On Tuesday morning, rocks and tree branches littered the road at the entrance to Hangberg as a police Nyala parked close by.

Tenants from the complex inspected the damage to their vehicles as more police arrived.

A block away, the Hout Bay harbour market was in disarray as sculptures, paintings, crockery and an ATM were damaged and silverware allegedly stolen.

Yellow police tape cordoned off the area.

A teacher who lives in Panorama Hill building assessed the damage to her car on Tuesday morning.

Her white Corsa was burnt on the right side and its windows were shattered.

“There was a lot of screaming and shouting at around 3am.

“A flare was thrown on the car parked next to mine.”

She added that residents were afraid.

“It is heartbreaking, especially when children are involved too.

“Children and adults were throwing stones and rocks.”

Another resident said she heard what sounded like gunshots after midnight and couldn’t sleep.

“I heard stones and went to look through the window when I saw people climbing over the wall.

“I saw them light the cars and then I started to pray.

“Apparently, they were promised this land and it is the second or third time they have done this.”

The violence was related to the arrest of Tony Jonker early on Tuesday morning for “breaching a high court order”.

The land at the centre of the dispute is above Hangberg, on a firebreak between the community and SANParks land.

A 2011 court order came after extensive mediation between the land owners and the community, facilitated by the Peace & Mediation Forum, whose agreement was made an order of the court. The order prevents any further construction on the land, for health and safety reasons - and it was this which the court acted on on Tuesday.

Jonkers’s mother Fadwah Vardien said her 8-year-old grandson was traumatised by the arrest.

“I am very angry. It is the third time police came to my son’s place, beating him and arresting him. How many times must my grandson see his father treated like this?

Her son’s structure was one of the first illegally built in 2010 and one of the first to be destroyed.

“When the court order was granted (to evict illegal structures) he had already rebuilt. So his structure was already there.

“The court order came afterwards.”

Roscoe Jacobs from the Hout Bay Civic Association said arrests of community members were a “huge miscarriage of justice”.

“Evictions are still taking place. People have become very frustrated. The arrest on Tuesday morning is the fourth or fifth since last year. The court order stems from 2012 for people who built their structures illegally in 2009 and 2010.”

“How long will this court order from 2012 be valid for?

“There is a lot of uncertainty in the community and the only reason they continue to build is because the city and provincial government did not address their issues properly.”

The community would challenge the court order. “We will continue until the mayor and premier properly address this. The mediation process has failed and had taken place behind closed doors in the past.

“We need to come together and work towards the best interest of the community.”

Police spokesman Andre Traut said on Tuesday morning: “At this stage, the situation has calmed down and no one has been arrested on charges of public violence as yet.”

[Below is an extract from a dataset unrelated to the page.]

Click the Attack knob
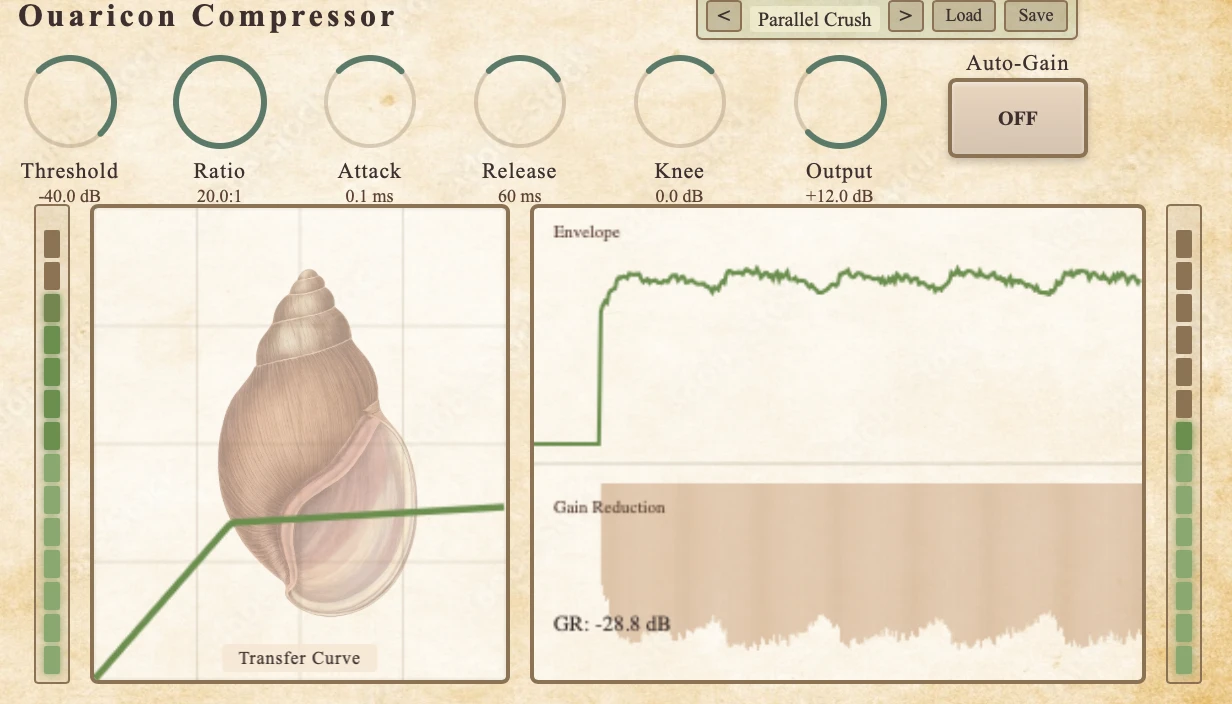This screenshot has height=704, width=1232. tap(369, 102)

Alderman JP Smith, Mayco member for Safety and Security, said: “Members of the community of Hangberg invaded a fire break. They were in breach of a court order and it was unsafe for them to reside there.

“As part of the city’s commitment to building a safe city for our residents, we were obliged to serve them with a notice. Upon doing so, members of our city staff were repeatedly attacked.

“For more than a year and a half the city tried to engage with these individuals constructively.

“They refused to comply and on Tuesday morning the SAPS moved in in order to arrest those who were in breach of said court order.”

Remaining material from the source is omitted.